Department of Materials Science and Engineering, University of Arizona, Tucson, Arizona 85721, USA.
J Acoust Soc Am. 2011 Oct;130(4):1919-25. doi: 10.1121/1.3631627.
A phononic crystal (PC) consisting of a square array of cylindrical polyvinylchloride inclusions in air is used to construct a variety of acoustic logic gates. In a certain range of operating frequencies, the PC band structure shows square-like equi-frequency contours centered off the gamma point. This attribute allows for the realization of non-collinear wave and group velocity vectors in the PC wave vector space. This feature can be utilized to control with great precision, the relative phase between propagating acoustic waves in the PC. By altering the incidence angle of the impinging acoustic beams or varying the PC thickness, interferences occur between acoustic wave pairs.
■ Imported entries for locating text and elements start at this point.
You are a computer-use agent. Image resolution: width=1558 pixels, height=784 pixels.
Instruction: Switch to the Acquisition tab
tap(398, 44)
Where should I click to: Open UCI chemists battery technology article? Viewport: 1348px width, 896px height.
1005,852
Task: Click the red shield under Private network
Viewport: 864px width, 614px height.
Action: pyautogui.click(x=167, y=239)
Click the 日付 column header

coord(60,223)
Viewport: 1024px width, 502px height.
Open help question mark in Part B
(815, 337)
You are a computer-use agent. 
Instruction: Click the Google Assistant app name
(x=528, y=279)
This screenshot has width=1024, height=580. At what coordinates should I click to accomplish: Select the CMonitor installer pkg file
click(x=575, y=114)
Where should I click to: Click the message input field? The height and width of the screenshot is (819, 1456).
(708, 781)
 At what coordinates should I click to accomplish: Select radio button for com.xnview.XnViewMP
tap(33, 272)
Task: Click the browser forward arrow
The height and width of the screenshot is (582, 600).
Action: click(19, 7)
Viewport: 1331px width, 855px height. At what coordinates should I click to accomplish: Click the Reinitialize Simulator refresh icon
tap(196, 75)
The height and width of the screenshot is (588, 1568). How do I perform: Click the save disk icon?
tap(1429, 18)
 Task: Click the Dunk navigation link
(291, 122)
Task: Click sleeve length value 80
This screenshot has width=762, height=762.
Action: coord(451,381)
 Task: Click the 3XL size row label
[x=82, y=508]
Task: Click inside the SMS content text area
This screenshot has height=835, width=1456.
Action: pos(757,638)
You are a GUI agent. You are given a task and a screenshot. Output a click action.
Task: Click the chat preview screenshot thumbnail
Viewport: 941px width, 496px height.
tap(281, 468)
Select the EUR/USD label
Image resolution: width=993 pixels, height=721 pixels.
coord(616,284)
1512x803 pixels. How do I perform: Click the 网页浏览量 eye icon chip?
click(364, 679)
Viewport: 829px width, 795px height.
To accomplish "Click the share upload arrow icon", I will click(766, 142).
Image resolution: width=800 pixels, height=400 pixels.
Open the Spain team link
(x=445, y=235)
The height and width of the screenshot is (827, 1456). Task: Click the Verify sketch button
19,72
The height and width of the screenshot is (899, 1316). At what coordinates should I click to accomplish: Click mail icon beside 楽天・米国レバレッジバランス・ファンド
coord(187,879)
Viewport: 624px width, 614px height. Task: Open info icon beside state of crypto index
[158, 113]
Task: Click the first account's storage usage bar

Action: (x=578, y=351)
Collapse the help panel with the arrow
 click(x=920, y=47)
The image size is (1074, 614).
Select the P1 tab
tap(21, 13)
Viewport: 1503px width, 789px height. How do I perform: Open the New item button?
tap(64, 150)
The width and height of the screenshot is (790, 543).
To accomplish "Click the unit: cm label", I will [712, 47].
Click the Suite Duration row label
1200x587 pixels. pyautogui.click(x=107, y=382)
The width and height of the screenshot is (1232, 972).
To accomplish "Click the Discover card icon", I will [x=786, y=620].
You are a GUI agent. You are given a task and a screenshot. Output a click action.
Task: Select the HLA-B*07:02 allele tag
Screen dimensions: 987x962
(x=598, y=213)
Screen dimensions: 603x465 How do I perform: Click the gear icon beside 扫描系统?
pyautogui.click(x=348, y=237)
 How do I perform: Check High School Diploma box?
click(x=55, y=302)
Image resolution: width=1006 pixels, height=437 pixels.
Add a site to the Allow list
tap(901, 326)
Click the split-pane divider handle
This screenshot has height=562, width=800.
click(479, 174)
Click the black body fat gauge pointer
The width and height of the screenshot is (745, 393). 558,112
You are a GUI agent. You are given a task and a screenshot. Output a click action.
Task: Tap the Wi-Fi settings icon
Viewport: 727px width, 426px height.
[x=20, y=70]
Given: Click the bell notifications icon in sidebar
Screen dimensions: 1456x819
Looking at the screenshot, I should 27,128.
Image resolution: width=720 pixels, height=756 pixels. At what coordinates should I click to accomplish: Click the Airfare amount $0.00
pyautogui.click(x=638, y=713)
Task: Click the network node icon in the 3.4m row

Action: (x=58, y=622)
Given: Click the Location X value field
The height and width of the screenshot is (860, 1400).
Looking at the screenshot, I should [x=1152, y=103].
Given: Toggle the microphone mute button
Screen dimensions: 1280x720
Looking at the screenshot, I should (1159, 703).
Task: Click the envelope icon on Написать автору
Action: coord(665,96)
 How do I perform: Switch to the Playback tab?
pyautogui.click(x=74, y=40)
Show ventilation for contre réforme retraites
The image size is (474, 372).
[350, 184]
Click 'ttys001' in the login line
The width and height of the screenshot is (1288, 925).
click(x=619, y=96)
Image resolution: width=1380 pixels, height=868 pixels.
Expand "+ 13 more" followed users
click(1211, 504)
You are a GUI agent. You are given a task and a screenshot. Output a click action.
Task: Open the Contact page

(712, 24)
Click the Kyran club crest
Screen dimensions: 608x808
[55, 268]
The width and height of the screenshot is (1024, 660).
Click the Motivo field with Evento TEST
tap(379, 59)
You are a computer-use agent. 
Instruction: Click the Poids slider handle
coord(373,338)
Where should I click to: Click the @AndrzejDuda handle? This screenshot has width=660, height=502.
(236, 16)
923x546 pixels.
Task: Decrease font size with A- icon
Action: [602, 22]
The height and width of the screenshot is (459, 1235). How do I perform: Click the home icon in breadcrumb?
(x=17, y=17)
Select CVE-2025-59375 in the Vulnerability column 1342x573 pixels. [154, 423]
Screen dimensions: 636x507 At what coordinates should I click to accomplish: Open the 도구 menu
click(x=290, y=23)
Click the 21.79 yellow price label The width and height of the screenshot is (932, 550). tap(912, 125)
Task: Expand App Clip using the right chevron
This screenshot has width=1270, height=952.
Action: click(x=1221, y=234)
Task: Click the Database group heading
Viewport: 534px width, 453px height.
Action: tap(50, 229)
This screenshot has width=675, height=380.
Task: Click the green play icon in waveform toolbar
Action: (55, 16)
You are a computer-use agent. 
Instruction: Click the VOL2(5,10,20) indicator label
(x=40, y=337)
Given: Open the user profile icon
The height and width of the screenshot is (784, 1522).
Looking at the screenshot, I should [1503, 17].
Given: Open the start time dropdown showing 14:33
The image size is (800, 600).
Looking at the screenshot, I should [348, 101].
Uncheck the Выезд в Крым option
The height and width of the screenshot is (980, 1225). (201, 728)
It is recognized that information can be encoded with this mechanism (e.g., wave amplitudes/interference patterns) and accordingly to construct a series of logic gates emulating Boolean functions. The NAND, XOR, and NOT gates are demonstrated with finite-difference time-domain simulations of acoustic waves impinging upon the PC.
声子晶体(PC)由空气 中的圆柱状聚氯乙烯夹杂形成的正方形阵列组成,可用于构建各种声 学逻辑门。在一定的工作频率范围内,PC 的能带结构显示出以伽马点为中心的类正方形等频轮廓。这一特性允许在 PC 波矢空间中实现非共线的波和群速度矢量。这一特点可用于非常精确地控制 PC 中传播声波之间的相对相位。通过改变入射声波的入射角或改变 PC 的厚度,声波对之间会发生干涉。人们认识到,可以利用这种机制(例如,波幅/干涉模式)进行信息编码,并相应地构建一系列模拟布尔函数的逻辑门。通过对声波撞击 PC 的有限差分时域模拟,演示了 NAND、XOR 和 NOT 门。